For the most part, my bad behaviour hasn't really had much of an affect on me -- only a couple of pounds back and I've endured a few nights of really bad sleep, but those had as much to do with the boy's attitude and crap as any bad eating that went on.  Plus, I was sick for two weeks, so food wasn't really something I was interested in and sleep was elusive...

Here is a short article about how eating certain foods can improve your sleep -- very informative:  Eat to Sleep Well.  Some of the foods allowed in Cycle 1 are specifically mentioned as being good for promoting sleep.
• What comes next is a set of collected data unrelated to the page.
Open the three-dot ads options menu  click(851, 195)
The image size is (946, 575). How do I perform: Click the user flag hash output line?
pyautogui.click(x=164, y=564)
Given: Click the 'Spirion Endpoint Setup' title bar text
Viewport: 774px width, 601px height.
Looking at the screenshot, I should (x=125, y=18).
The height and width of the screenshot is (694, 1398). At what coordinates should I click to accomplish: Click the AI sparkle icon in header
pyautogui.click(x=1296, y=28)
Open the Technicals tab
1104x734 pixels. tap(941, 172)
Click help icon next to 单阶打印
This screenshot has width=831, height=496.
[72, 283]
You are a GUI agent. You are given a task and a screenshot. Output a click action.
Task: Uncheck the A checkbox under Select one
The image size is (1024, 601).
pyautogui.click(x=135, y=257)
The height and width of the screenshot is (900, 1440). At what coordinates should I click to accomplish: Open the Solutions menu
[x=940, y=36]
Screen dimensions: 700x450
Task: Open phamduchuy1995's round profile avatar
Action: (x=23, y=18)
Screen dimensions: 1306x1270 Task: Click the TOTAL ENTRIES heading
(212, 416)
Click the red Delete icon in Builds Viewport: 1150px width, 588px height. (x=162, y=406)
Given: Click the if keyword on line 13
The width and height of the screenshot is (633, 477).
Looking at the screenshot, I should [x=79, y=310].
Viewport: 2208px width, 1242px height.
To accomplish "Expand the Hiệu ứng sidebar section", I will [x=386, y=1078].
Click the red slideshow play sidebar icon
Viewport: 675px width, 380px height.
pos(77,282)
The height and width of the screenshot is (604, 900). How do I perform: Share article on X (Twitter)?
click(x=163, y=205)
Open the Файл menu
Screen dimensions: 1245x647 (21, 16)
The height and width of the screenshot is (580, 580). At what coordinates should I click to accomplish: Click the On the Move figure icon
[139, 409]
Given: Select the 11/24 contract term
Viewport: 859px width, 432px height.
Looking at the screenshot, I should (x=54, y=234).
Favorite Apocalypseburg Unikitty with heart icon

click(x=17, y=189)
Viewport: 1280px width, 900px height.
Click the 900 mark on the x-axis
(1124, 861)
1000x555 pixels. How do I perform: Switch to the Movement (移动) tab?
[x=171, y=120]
This link will take you to a really yummy recipe for oatmeal -- it's going into my holiday repertoire of recipes and will be a standard for Thanksgiving breakfasts for years to come (though my boys didn't really care for it):  Pumpkin Spice Oatmeal.  It's ideal for Cycle 2 breakfasts and reheats well...

I am a big slow cooker fan.  It's such a great way to have a delicious, hot meal waiting for you when you get home from the daily grind.  My work schedule isn't very convenient for cooking proper evening meals, so I am trying to make a point of using both of my larger crock pots every week so that we eat at a decent time through the week -- I'm not terribly consistent, but am getting better at planning.  My favourite cookbooks for this purpose are from the Company's Coming series and one of our favourite fall recipes is a squash soup.  This recipe came from their website and is very similar to the one I do -- also great for Cycle 2 meals:  Spiced Squash and Apple Soup.

These recipe links are also listed at the bottom under Recipes.

17 Day Diet News:
  • My friend did amazing with her project!  She is getting more sleep in one night than she was getting in a week prior to starting the diet -- she is so excited and I'm so happy that she is getting the results she wanted.  She's lost enough inches that she needs to buy new clothes now -- happy, happy days for her!
  • Another friend has read through the book and tried out Cycle 1 but just isn't ready to commit yet.  To her I say -- when you're ready, it will work for you!

Why am I back?  It's time to pre-diet!  Yes, Christmas is coming and that means lots of yummy temptations.  Thanksgiving was one thing -- just one day of delicious foods.  The Christmas season is something else altogether -- I have a weakness for shortbread and fruitcake and mashed potatoes or stuffing with gravy.  It's going to be everywhere -- including my house because it's my turn to host dinner.

Anyway, I'm back to Cycle 2 tomorrow.  There's enough time to get through Cycle 2 (and 3 if needed) before the holiday food madness starts.  My hope is to be better about fitting some exercise in this time around as well.  So, weigh-in #1 will be tomorrow morning and a little goal setting will happen in the evening.